Они вместе направились к кухне. «Что значит новый командир! Все стало по-иному. Печеночки... Хочешь быть на переднем рубеже, а он мешает. Или я его не понимаю, или он не понимает ни дьявола»,— думал Володя.
Саблин был выше его ростом, кудрявый, светло-русые волосы спадают на виски, нос прямой, с горбинкой, губы плотно сжаты. Все это придавало его лицу суровую мужественность. Только небольшие карие глаза из-под припухших век глядели затаенно-хитро и словно сверлили собеседника.
Прошло несколько дней, а Саблин и не собирался создавать для Володи диверсионную группу. Почему — неизвестно. Возможно, потому, что Бойкач — не его воспитанник. Все больше мрачнея, Володя ожидал, когда вернется диверсионная группа Миколы и настанет время сходить в штаб бригады.
Саблин тем временем готовил операцию, которую должна была осуществить рота. Заключалась она в том, чтобы взорвать котлован на железной дороге. Этой операции Саблин придавал огромное значение. Он собрал всех командиров, уселся с ними за столик, развернул карту и говорил, говорил, но только сам. Командир отделения разведки Воробейчик, давний знакомый Володи, тоже присутствовал на совещании.
— Что вы решили? — спросил Володя, когда тот вышел от Саблина.

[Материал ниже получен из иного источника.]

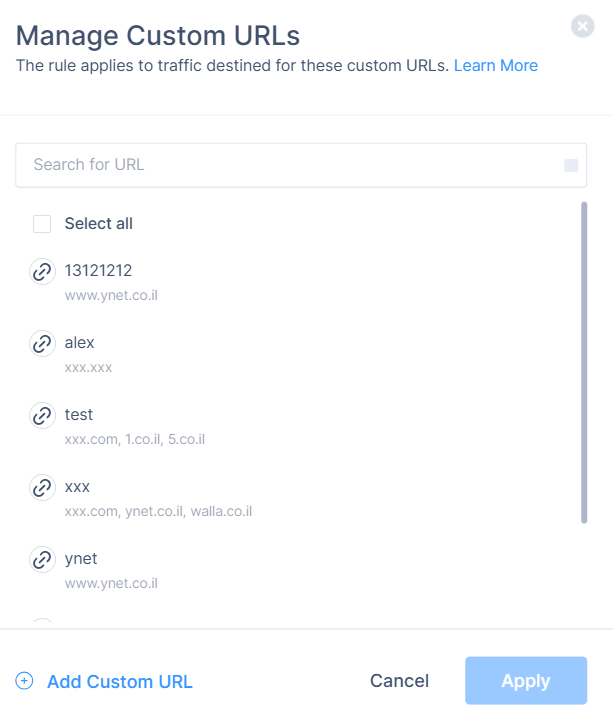
Task: Click the link icon beside 13121212
Action: (42, 272)
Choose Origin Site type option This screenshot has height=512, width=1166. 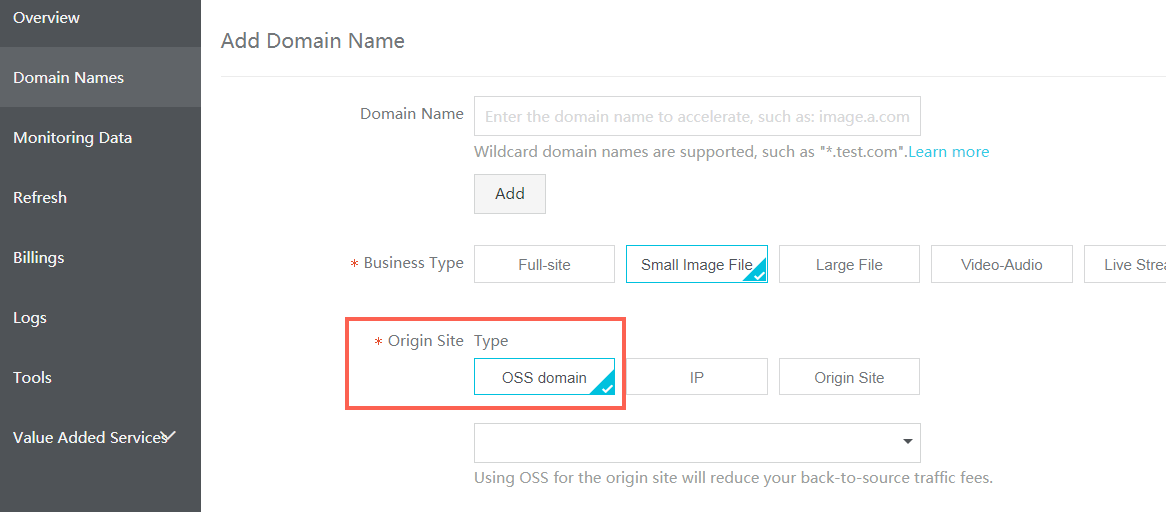click(x=849, y=377)
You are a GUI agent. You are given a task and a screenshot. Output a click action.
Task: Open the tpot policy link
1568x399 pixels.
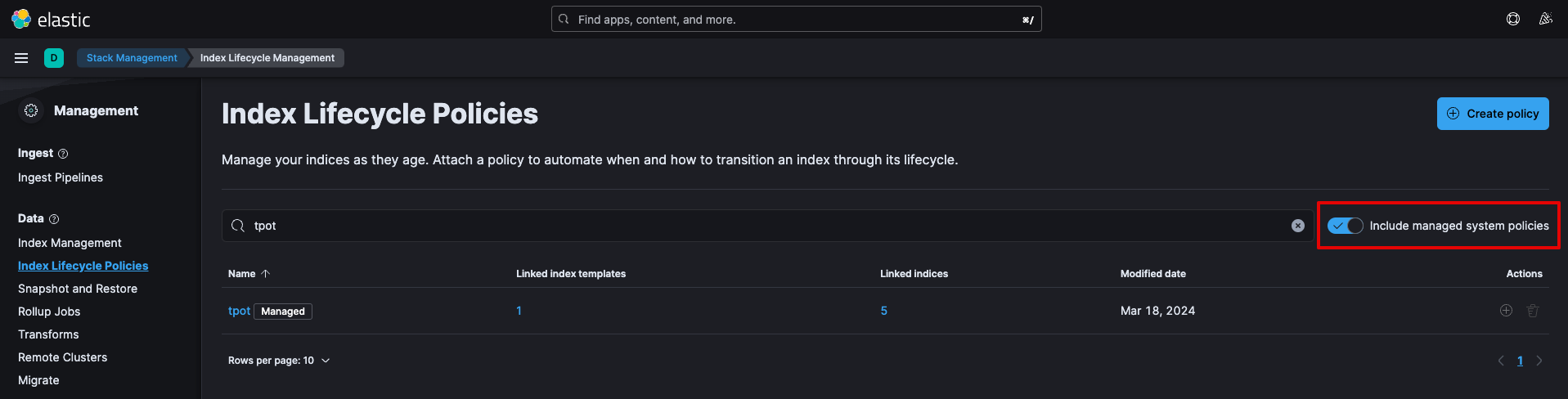click(x=239, y=311)
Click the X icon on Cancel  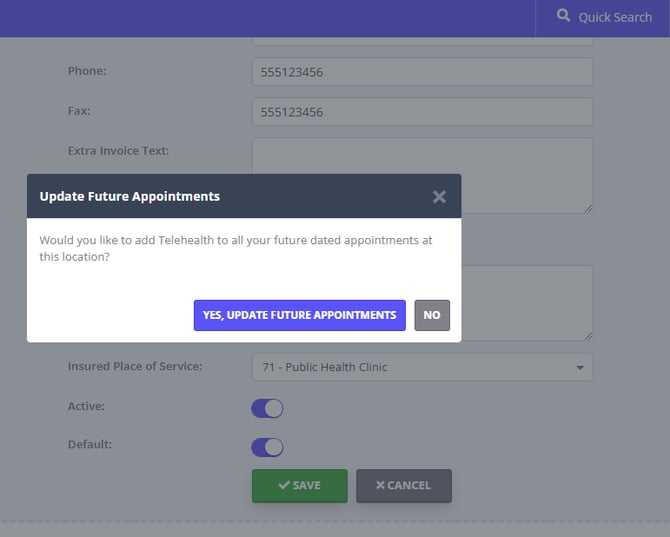coord(380,485)
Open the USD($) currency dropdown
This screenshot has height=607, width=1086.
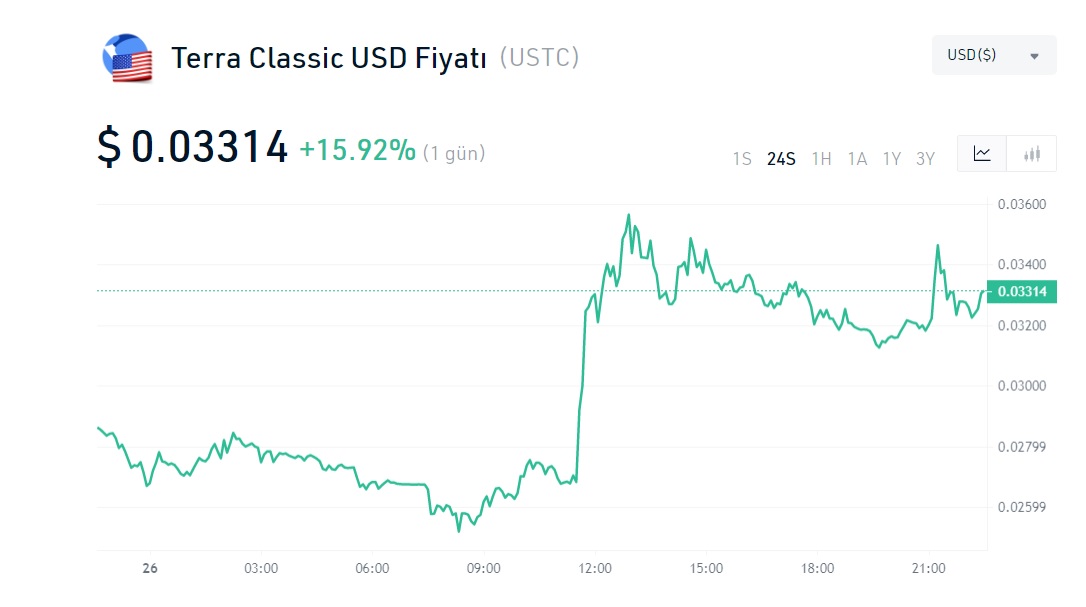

— Видно, брат, что военный человек. Каждому определил место в бою, указал, кто будет с ним на связи, кто в прикрытии.
— Значит, и он пойдет?
— А как же!
— У того котлована ночью сидят три немца с пулеметом, днем его охраняют два путевых обходчика. Я, например, не действовал бы так, как командир, но что я... Если небольшой котлован ценен не меньше, чем эшелон, я с двумя хлопцами взорвал бы его днем. Снять из бесшумки обходчиков, подложить мину, и готово. А пойдет вся рота, немцы откроют огонь вслепую, и могут быть жертвы. Бездарность! — плюнул Володя.
— Ты лучше об этом никому не говори. Узнает, живьем съест.
— А я и ему могу сказать. Сергееву не такое говорил.
— Не все такие, как наш комиссар. Он — душа!